One thing that I dig about this game is that whenever you solve a puzzle, you are rewarded with a nice musical cue and the object that you were working on comes to life. Tanks will drive off the screen, rockets will fly away, and balloons will inflate and float the puzzle away; it’s a nice touch and great reward, much better than just getting the satisfaction of “a job well done” and seeing the same image that you’ve been staring at the whole time as is the case in many puzzle games.

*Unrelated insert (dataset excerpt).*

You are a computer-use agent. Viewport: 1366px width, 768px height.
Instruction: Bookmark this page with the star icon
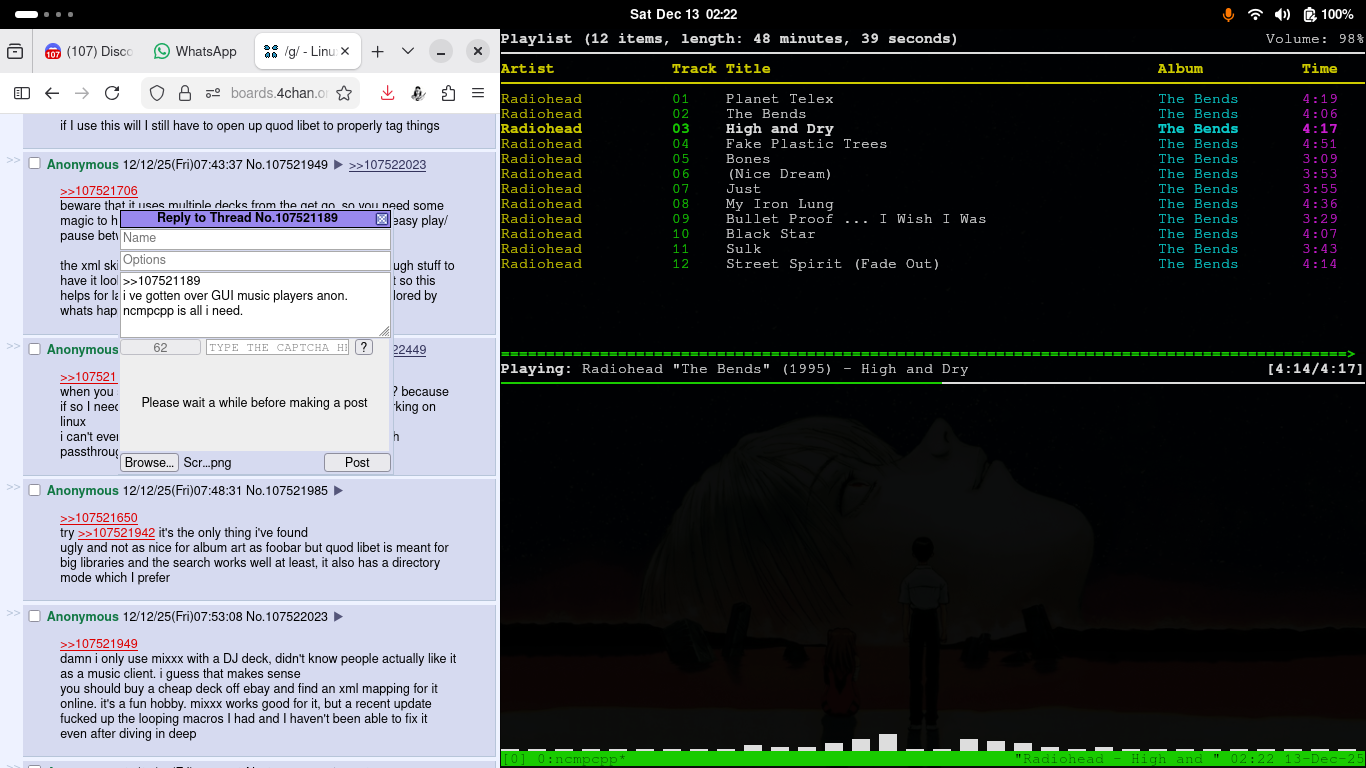pos(344,93)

While tile shifting games (let alone tile shifting computer games) are nothing new, Cogs takes advantage of its invention premise and includes two-sided puzzles, puzzles where the board can be flipped over to reveal a different set of components for you to interact. This adds a new dimension to the game, literally, as the sides are dependent on one another, so moving tiles on one side moves them on the other. I find these types of puzzles positively maddening, since I have to flip the board over just to know what I’m breaking when I solve the part of the puzzle that I’m currently looking at. It adds a bit too much of a challenge for my liking, particularly since I can only view one side at a time.
Some of the puzzles are set on three-dimensional objects, with each face of the object being a separate puzzle. These were fun because they often interacted with each other, by sharing a common gear or making the player choose which pipe to send steam through, but the individual side can be solved independently of the others. This differentiation makes them much more manageable.
Completing the inventions is the goal, but hardcore puzzle gamers may challenge themselves by going for additional medals that are awarded for building the inventions within a certain time limit, or solving it using a limited number of moves. I don’t play many puzzle games, and I tried playing these modes for a few minutes and was crushed. They aren’t easy by any stretch of the word, and those were only the beginning-to-middle puzzles.
I’ve played the game for around several (2-3) hours and worked through perhaps half of the game’s 50 puzzles, though most of those were the introduction “easy” puzzles. I expect completing the entire game, not even the challenges, will take me another 3-4 hours at least.
Overall, I like Cogs well. It is certainly not the only puzzle game out there, but the unique premise of invention gives the game considerable personality and makes it endearing. If you are a puzzle fanatic or just have 15 minutes to kill before heading out to dinner, Cogs may be $10 well spent.